ENG428 202101 Undergraduate

Term: 
Fall 2021
Course: 
ENG 428
Applies To: 
Undergraduate
Sections: 
Title: 
Old English I
Instructors: 

Stephanie Clark

Stephanie Clark profile picture
  • Title: Associate Professor
  • Additional Title: Director/Advisor, Medieval Studies Program
  • Phone: 541-346-3960
  • Office: 374 PLC
  • Office Hours: Spring 2021: T 2-3, 4.30-5.30, or by appt.
Department Section Description: 

ENG 428/528 is a course in learning to read and understand Old English, the earliest written form of the English language, and one of the languages spoken in England between the 5th and 11th centuries. We will concentrate on language basics, creating a firm foundation for reading Old English literature in later courses, and enabling you to communicate simple ideas in Old English (“Ic eom freond! No ic ne eom viking!”). The focus of this term will therefore be grammar and vocabulary, and we will read short, simple texts. This course will also increase your understanding of grammatical concepts helpful for any language, enrich your historical understanding of modern English, and introduce you to the history and culture of Early Medieval England. OEI can be taken alone to fulfill the pre-1500 requirement.

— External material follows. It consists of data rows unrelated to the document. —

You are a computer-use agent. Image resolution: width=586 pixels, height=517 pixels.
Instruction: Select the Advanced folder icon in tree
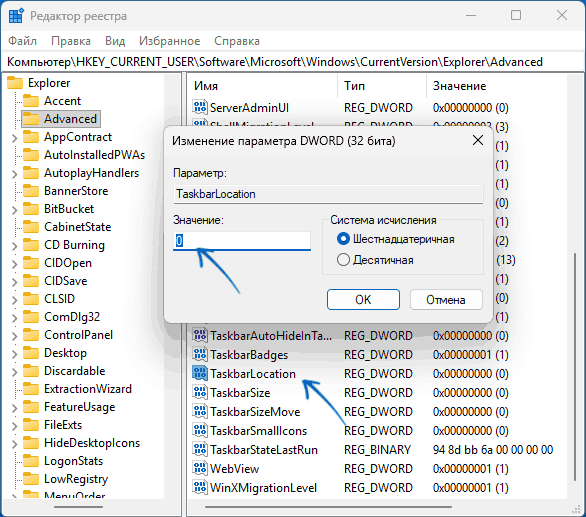click(x=31, y=119)
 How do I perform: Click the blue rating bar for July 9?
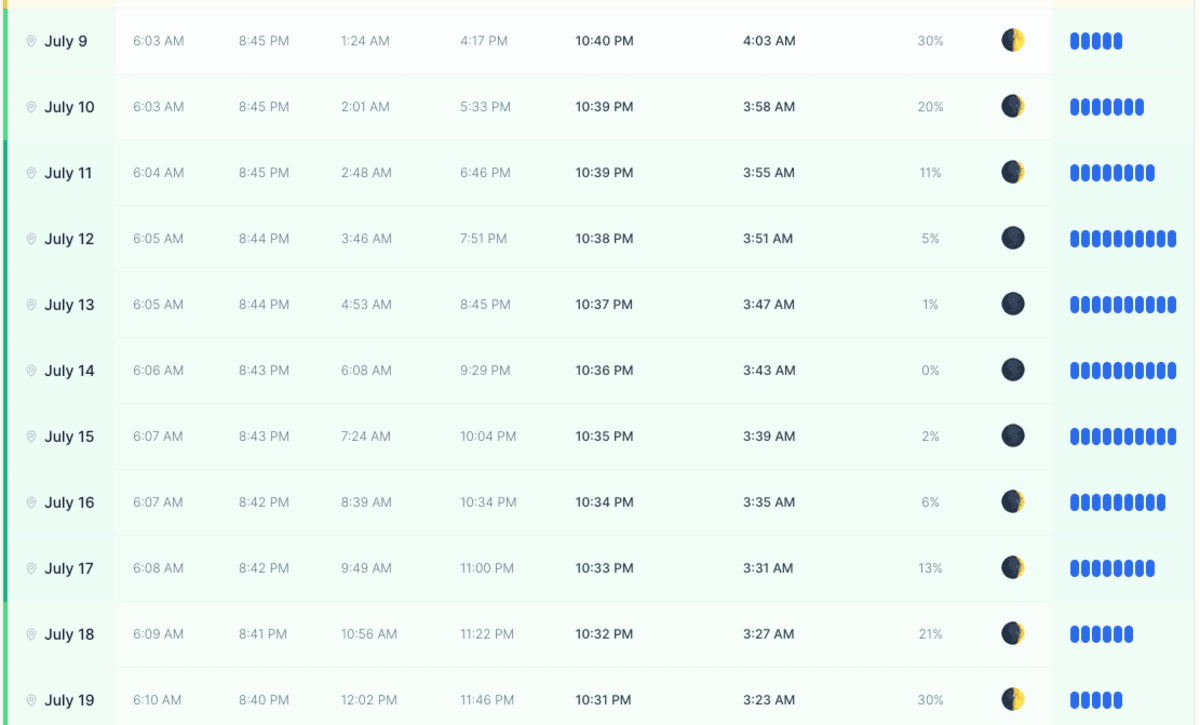[1096, 41]
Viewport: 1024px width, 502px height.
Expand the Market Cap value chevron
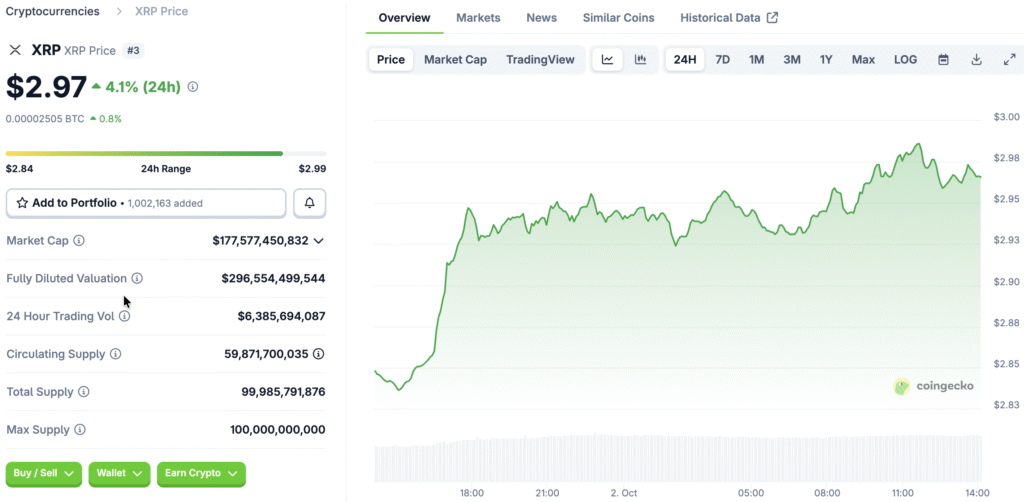[x=319, y=241]
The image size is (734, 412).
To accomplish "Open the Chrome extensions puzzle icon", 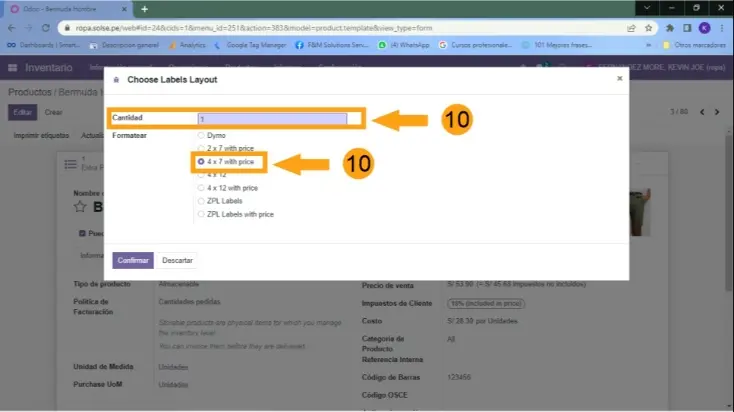I will coord(669,28).
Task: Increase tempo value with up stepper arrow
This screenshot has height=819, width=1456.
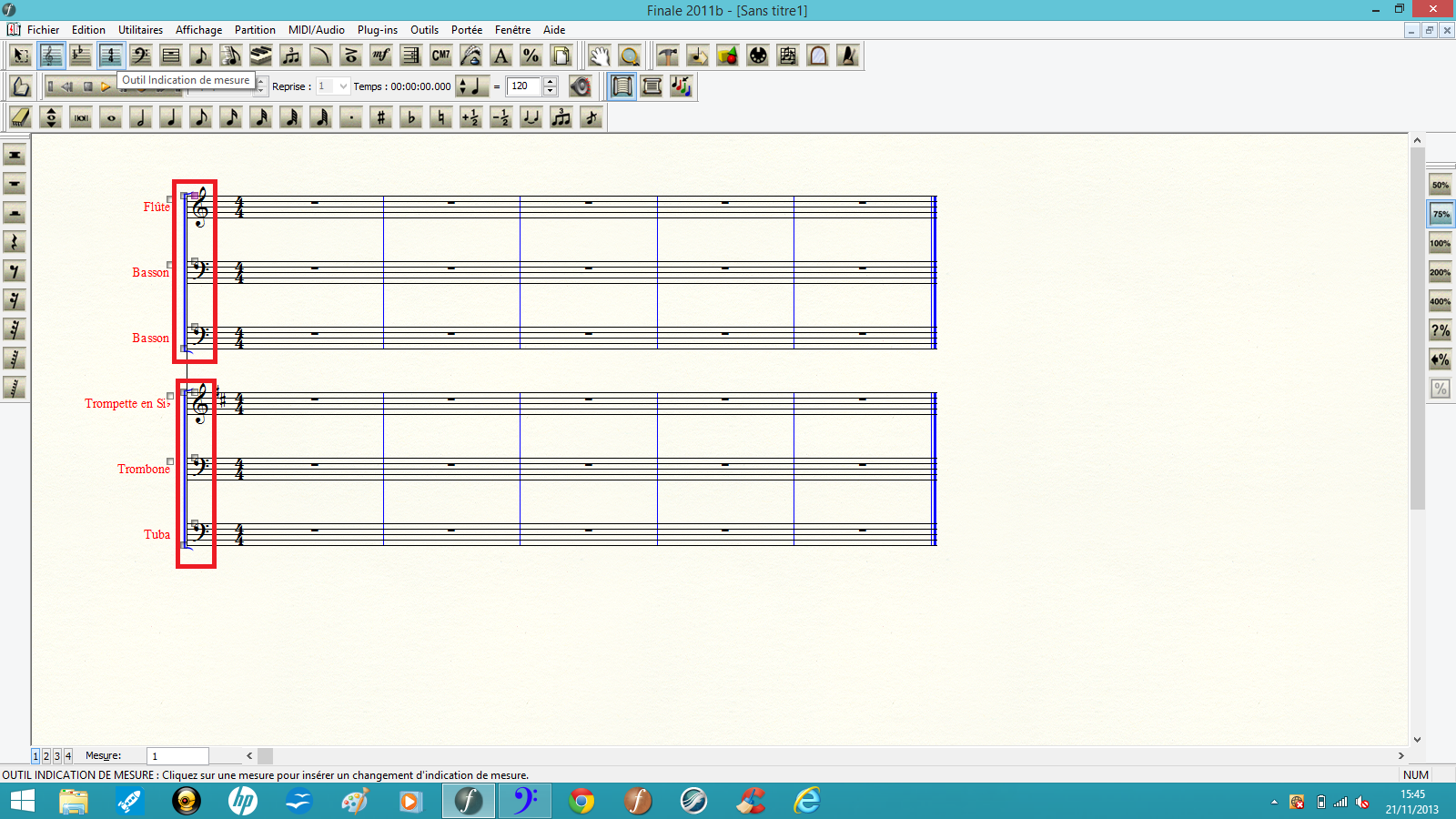Action: point(550,82)
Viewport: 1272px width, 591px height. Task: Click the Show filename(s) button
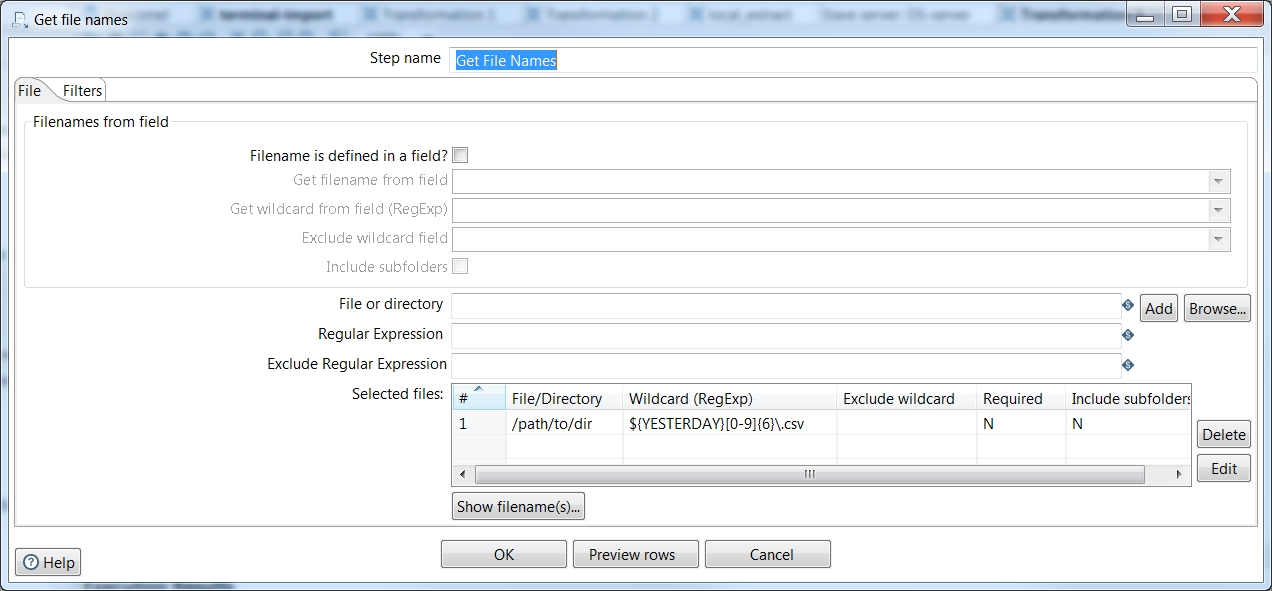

One year of Old English (428-429-430) fulfills the undergraduate language requirement.

Fulfills: 

A-Literature Pre-1500

Literature, Pre-1500 courses focus on writings produced from the Anglo-Saxon to late medieval periods to foster familiarity with key works in British and American literary history.  Literary history illustrates how literary works reflect, address, and resist the social and political environments in which they are produced as well as other works that have preceded them.  The study of early periods in particular sensitizes readers to historical transformations of the language itself.

English Minor

English Minor courses offer students centuries of cultural experience and representation in poetry, prose, drama, film, TV, new media, and folk artifacts.  The English minor can focus and extend the values of a liberal arts education, while also providing extensive training in writing, speaking, and critical thinking.